**TO DO**
Scan the data below and copy each line where "will" occurs.

**DATA RECORDS**
▬▬▬▬▬▬▬▬▬▬
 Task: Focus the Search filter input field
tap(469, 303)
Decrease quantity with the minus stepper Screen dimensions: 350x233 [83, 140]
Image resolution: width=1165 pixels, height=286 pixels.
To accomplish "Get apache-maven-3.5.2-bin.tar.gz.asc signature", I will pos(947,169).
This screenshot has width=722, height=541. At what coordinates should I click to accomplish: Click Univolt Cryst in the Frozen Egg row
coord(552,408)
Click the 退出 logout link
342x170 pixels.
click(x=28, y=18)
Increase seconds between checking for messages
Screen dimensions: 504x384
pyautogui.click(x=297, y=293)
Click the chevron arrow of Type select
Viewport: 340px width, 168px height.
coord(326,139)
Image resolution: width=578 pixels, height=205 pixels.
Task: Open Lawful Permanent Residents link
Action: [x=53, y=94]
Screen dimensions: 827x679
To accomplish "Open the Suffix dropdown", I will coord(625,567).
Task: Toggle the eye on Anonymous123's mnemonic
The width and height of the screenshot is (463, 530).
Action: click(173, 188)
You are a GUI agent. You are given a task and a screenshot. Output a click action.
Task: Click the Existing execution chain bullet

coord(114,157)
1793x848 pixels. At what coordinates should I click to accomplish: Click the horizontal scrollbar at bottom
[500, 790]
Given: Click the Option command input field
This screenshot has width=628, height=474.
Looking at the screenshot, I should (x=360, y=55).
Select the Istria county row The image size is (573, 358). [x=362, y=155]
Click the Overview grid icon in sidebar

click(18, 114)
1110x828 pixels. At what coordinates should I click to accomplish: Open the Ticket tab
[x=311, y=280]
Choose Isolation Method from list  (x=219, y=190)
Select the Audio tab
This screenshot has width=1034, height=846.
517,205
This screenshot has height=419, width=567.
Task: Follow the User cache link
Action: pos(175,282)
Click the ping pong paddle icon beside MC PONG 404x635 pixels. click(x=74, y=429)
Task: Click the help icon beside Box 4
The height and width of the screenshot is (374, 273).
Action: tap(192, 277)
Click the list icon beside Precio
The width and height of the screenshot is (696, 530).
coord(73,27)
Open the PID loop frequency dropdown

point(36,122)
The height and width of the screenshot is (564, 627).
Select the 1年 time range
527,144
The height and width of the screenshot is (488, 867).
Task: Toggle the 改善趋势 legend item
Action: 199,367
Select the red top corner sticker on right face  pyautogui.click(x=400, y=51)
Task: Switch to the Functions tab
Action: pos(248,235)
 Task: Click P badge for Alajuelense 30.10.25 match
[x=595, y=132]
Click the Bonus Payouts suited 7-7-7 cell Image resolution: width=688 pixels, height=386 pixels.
▬▬▬▬▬▬▬▬▬▬
**OUTPUT OF THE TASK**
To accomplish "Get apache-maven-3.5.2-bin.tar.gz.asc signature", I will pos(947,169).
To accomplish "Open the Suffix dropdown", I will coord(625,567).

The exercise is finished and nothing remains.